ABD hâlihazırda dünyanın en borçlu ülkesi ve en fazla borcu ise Çin’e. ABD ekonomisinin içte devasa altyapı ihtiyacı dururken dünyada böyle bir projeye girişmesinin birçok ABD’li uzman bile eleştiriyor ve gerçekçi bulmuyor.
Diğer bir soru işareti ise G7’deki diğer ülkelerin Çin’e karşı bir girişime ne kadar katılacağı. Çin, ABD dâhil G7’deki diğer ülkelerin dış ticaretteki ya en büyük ortağı ya da ilk beş içerisinde. Biden’ın “21.yüzyılın gerçek meydan okuması Çin ile bizim aramızda olacak” açıklamasına G7 ülkeleri tamamen katılıyor mu? Dünyanın üretim üssü Çin’in, birçok ülke ile teknoloji transferi ve kaliteli altyapı kalkınma sunan işbirliği ile G7’nin altyapı projesi rekabet edebilecek mi?

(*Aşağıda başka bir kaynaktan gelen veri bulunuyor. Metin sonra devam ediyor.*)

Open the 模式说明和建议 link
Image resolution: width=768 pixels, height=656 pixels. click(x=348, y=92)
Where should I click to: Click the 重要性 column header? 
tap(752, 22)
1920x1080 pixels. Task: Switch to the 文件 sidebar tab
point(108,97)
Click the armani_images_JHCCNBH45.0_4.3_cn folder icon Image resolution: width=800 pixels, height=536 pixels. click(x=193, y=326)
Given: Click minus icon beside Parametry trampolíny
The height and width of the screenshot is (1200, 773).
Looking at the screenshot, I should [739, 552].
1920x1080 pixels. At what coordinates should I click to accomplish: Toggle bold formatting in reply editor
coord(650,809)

Altyapı pahalıdır ve özellikle demiryolu hatları veya akıllı elektrik şebekeleri gibi ulus ötesi projeler daha da pahalıdır. ABD’nin bunun için kaynağının olmadığı birçok uzman tarafından belirtiliyor. Nitekim bugün dünyanı en yeni demiryolu ve altyapı projeleri Asya kıtasında, Çin önderliğinde yapılıyor. En önemlisi de şimdiye kadar dünyayı sömüren güçlerin gelişen ülkelere sömürü dışında bir şey sunacağına duyulan güvensizlik.